Single by Froggy Fresh

from the album Money Maker (Re-Loaded)
- Released: April 20, 2012
- Recorded: April 2012
- Genre: Hip hop
- Length: 3:47
- Songwriter: Froggy Fresh

Froggy Fresh singles chronology
|  | "The Baddest" (2012) | "Haters Wanna Be Me" (2012) |

= The Baddest (Froggy Fresh song) =

"The Baddest" is a song by the American hip-hop artist Tyler Cassidy, released as his Froggy Fresh character under the character's original "Krispy Kreme" moniker. Released on April 20, 2012, the song was self-written and accompanied by a music video, just as all subsequent songs by Froggy Fresh. Cassidy's debut song as the character, it is included as the first track on the album Money Maker (Re-Loaded).

==Release and music video==
Froggy Fresh, then under the moniker, Krispy Kreme, recorded and released the song in April 2012.

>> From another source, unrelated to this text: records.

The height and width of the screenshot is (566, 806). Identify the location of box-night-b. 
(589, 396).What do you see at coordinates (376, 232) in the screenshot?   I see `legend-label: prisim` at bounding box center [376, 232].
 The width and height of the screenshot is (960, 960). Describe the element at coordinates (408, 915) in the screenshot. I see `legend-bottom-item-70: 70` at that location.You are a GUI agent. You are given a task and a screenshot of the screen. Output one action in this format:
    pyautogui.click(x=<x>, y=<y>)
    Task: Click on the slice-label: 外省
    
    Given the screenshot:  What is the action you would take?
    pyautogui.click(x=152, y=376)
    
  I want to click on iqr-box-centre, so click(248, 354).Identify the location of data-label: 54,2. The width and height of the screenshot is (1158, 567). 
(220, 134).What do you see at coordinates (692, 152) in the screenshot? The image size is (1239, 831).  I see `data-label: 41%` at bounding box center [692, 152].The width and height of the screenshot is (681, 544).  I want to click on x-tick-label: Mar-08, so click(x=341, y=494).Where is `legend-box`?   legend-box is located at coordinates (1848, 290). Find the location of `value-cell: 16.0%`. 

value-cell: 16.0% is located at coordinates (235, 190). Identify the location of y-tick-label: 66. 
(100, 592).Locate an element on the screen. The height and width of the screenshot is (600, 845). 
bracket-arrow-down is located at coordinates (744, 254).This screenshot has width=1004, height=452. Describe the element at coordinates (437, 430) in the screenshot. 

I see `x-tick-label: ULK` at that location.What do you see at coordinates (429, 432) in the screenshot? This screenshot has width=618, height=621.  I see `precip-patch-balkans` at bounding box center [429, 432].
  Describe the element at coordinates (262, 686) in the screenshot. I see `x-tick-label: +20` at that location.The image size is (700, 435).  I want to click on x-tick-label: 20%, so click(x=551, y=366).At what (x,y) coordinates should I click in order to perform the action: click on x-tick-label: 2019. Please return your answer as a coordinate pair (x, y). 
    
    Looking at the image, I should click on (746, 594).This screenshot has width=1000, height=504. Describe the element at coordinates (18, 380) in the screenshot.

The music video for "The Baddest" was released on April 20, 2012, as Froggy's debut music video and song. The music video went viral, reaching 11 million views, before being removed from YouTube. The original music video, which included the name "Krispy Kreme" in the lyrics, was removed due to a dispute with the Krispy Kreme doughnut company. However, an edited version of the music video, was released by Froggy on February 15, 2013.

==Reception==
The viral videos have been highlighted for their slow-witted and braggadocio lyrics, along with being featured on CBS.

Aside from praise of his viral videos, the rapper has also met negativity for "The Baddest" video as Tosh.0 criticized his flow and the beat of the song. The song caused Froggy to also be referred to as "the Rebecca Black of rapping".